È grazie a questo compromesso tra disfacimento
psicologico e fisico che Shelley diventa
rapidamente un insieme di angosce palpabili e interrogativi disperati: Abbasi
non fornisce alcuna soluzione ai quesiti sollevati, ma percezioni, sospetti,
tentativi di districare nodi che solo un male innominabile può sciogliere. Il
meraviglioso avvicinarsi tra Louise e Elena si disgrega così in un progressivo distacco
feroce e bestiale, e l’affetto che legava due donne lontane si converte in
sospetto e sfida, aspetti ben peggiori di un semplice odio, perché mai puri,
mai veri, ma portatori di dubbi e ambiguità.

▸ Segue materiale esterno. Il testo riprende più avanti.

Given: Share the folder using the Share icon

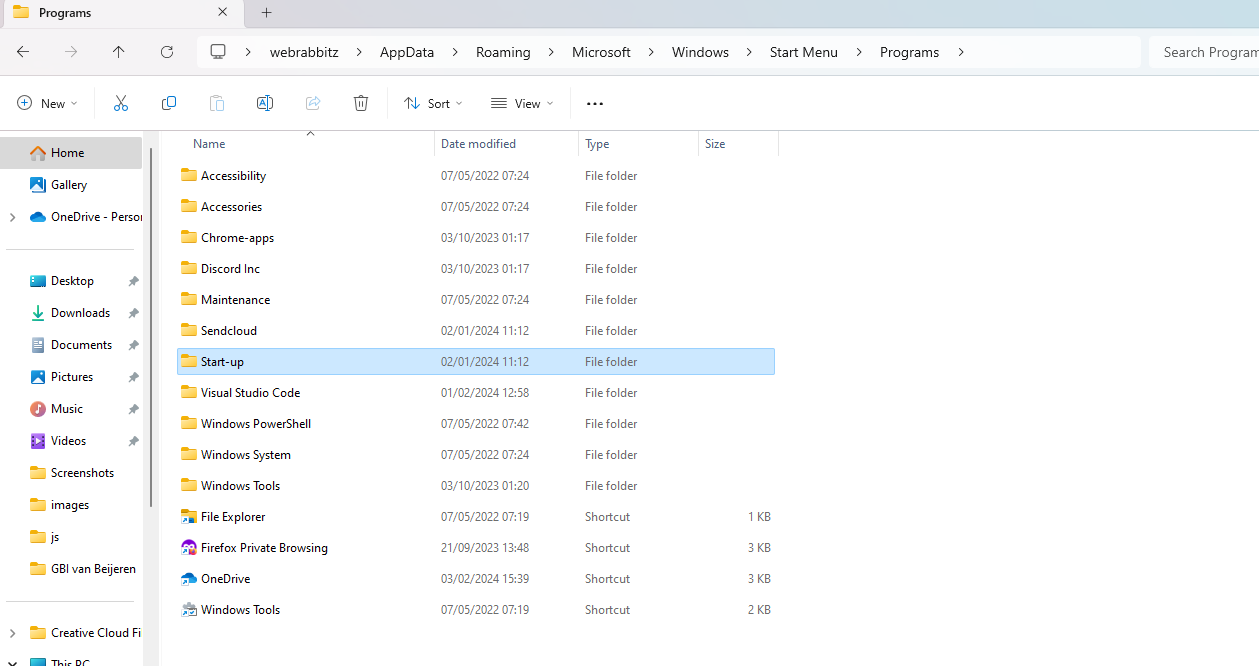Looking at the screenshot, I should (x=312, y=103).
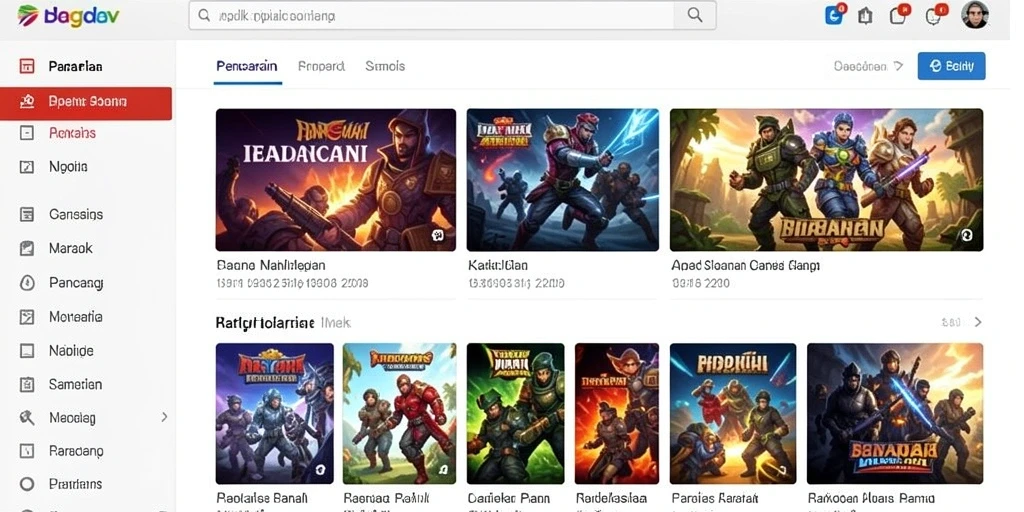
Task: Open the chat bubble icon with red badge
Action: pyautogui.click(x=934, y=15)
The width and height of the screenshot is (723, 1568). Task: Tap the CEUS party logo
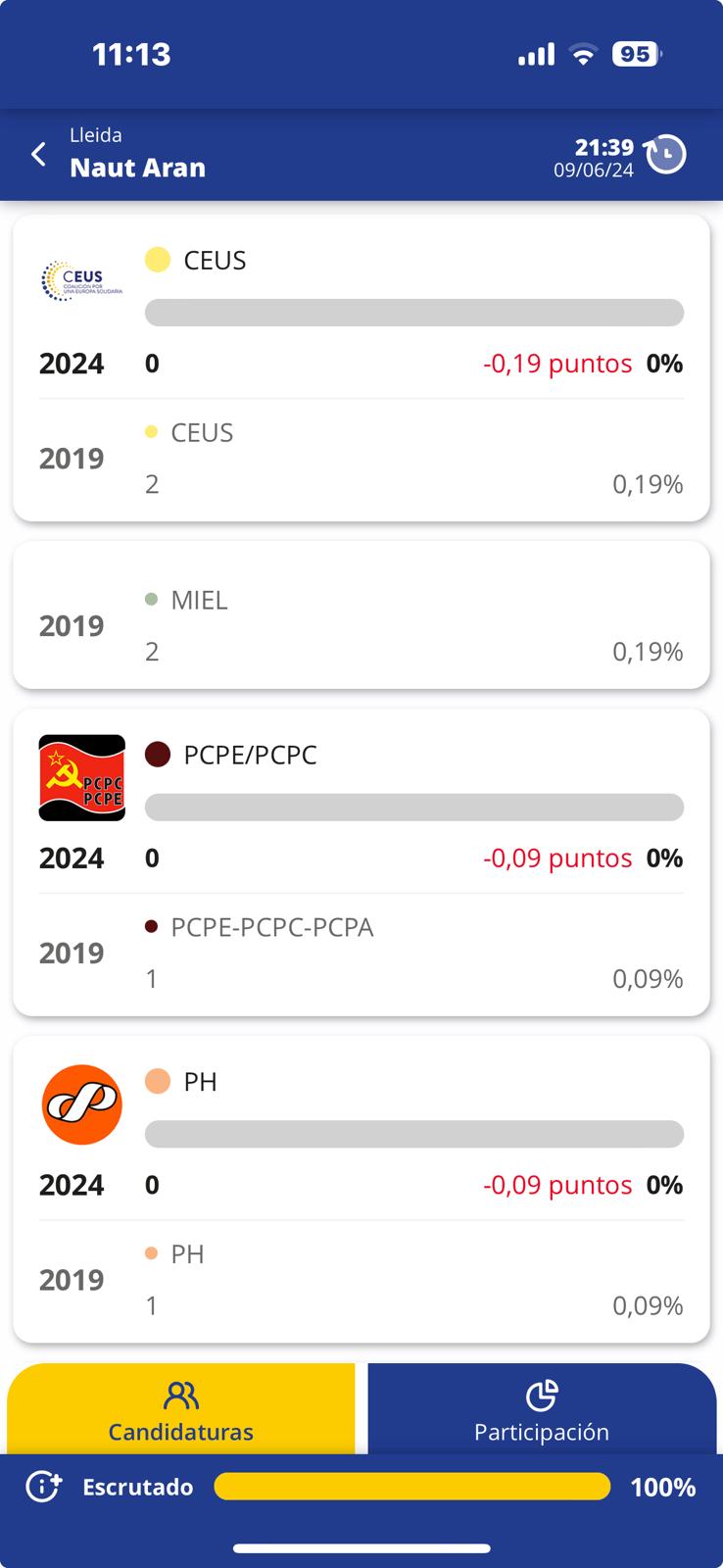[82, 281]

Un film di piccoli dettagli e approcci
realistici, quindi, che ferisce e tramortisce raccontando dell’incubo materno
più antico con alcune tra le sensazioni e le immagini più difficili da
assimilare (l’avvicinamento sessuale nella parte conclusiva è talmente
sgradevole da trasformare l’erotismo in una massa ripugnante), e con una
gestione sopraffina del soprannaturale, che crea picchi estremi di inquietudine
(il bagno nella vasca, la cena con gli amici) sfruttando routine, consuetudini
e semplicissime normalità.
Sembra che Ali Abbasi stia ora lavorando afianco di John Ajvide Lindqvist, se confermata sarebbe splendida, splendida
notizia perché non potrebbe esserci accoppiata migliore per rimarcare la bontà
dell’horror scandinavo. Un sconvolgente debuttante il primo nel trattare
l’orrore di tutti i giorni, un bravo, sofisticato narratore di incubi
quotidiani il secondo, entrambi alle prese con mezzi e ambizioni simili. Non resta che incrociare le dita.